From the first line to the last, reproduce the records exactly as they appear below.
─── PROVIDED ENTRIES
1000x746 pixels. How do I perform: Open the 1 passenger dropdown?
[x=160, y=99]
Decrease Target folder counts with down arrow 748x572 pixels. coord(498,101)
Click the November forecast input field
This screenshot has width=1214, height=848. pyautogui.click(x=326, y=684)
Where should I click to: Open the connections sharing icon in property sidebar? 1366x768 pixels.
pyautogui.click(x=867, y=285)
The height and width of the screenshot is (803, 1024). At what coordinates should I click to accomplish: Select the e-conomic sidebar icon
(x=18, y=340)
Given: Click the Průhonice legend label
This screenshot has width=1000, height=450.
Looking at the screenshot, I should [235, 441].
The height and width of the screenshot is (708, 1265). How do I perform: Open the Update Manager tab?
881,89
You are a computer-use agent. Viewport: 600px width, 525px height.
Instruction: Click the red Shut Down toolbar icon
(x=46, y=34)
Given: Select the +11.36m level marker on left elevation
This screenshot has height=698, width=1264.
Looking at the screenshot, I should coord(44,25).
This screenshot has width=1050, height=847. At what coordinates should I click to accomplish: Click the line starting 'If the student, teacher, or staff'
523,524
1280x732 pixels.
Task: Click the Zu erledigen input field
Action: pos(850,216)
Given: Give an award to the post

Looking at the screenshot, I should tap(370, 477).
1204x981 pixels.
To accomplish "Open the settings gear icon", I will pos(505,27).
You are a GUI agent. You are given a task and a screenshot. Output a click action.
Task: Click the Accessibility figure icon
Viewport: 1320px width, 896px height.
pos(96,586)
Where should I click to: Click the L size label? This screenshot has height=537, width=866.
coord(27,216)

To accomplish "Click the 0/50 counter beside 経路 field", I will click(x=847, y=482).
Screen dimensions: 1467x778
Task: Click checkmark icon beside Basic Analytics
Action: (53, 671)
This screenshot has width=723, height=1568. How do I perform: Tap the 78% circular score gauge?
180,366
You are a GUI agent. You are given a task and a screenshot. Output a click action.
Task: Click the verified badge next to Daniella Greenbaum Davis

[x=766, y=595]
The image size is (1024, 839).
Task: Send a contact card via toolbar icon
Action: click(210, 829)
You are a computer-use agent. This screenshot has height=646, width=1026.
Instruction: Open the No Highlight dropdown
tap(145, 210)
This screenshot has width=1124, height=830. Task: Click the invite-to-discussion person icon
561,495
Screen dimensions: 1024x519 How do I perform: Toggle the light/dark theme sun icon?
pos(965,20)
──────
YOUR RESPONSE.
1000x746 pixels. How do I perform: Open the 1 passenger dropdown?
[x=160, y=99]
Decrease Target folder counts with down arrow 748x572 pixels. coord(498,101)
Click the November forecast input field
This screenshot has width=1214, height=848. pyautogui.click(x=326, y=684)
Where should I click to: Open the connections sharing icon in property sidebar? 1366x768 pixels.
pyautogui.click(x=867, y=285)
The height and width of the screenshot is (803, 1024). At what coordinates should I click to accomplish: Select the e-conomic sidebar icon
(x=18, y=340)
Given: Click the Průhonice legend label
This screenshot has width=1000, height=450.
Looking at the screenshot, I should [235, 441].
The height and width of the screenshot is (708, 1265). How do I perform: Open the Update Manager tab?
881,89
You are a computer-use agent. Viewport: 600px width, 525px height.
Instruction: Click the red Shut Down toolbar icon
(x=46, y=34)
Given: Select the +11.36m level marker on left elevation
This screenshot has height=698, width=1264.
Looking at the screenshot, I should coord(44,25).
This screenshot has width=1050, height=847. At what coordinates should I click to accomplish: Click the line starting 'If the student, teacher, or staff'
523,524
1280x732 pixels.
Task: Click the Zu erledigen input field
Action: pos(850,216)
Given: Give an award to the post

Looking at the screenshot, I should tap(370, 477).
1204x981 pixels.
To accomplish "Open the settings gear icon", I will pos(505,27).
You are a GUI agent. You are given a task and a screenshot. Output a click action.
Task: Click the Accessibility figure icon
Viewport: 1320px width, 896px height.
pos(96,586)
Where should I click to: Click the L size label? This screenshot has height=537, width=866.
coord(27,216)

To accomplish "Click the 0/50 counter beside 経路 field", I will click(x=847, y=482).
Screen dimensions: 1467x778
Task: Click checkmark icon beside Basic Analytics
Action: (53, 671)
This screenshot has width=723, height=1568. How do I perform: Tap the 78% circular score gauge?
180,366
You are a GUI agent. You are given a task and a screenshot. Output a click action.
Task: Click the verified badge next to Daniella Greenbaum Davis

[x=766, y=595]
The image size is (1024, 839).
Task: Send a contact card via toolbar icon
Action: click(210, 829)
You are a computer-use agent. This screenshot has height=646, width=1026.
Instruction: Open the No Highlight dropdown
tap(145, 210)
This screenshot has width=1124, height=830. Task: Click the invite-to-discussion person icon
561,495
Screen dimensions: 1024x519 How do I perform: Toggle the light/dark theme sun icon?
pos(965,20)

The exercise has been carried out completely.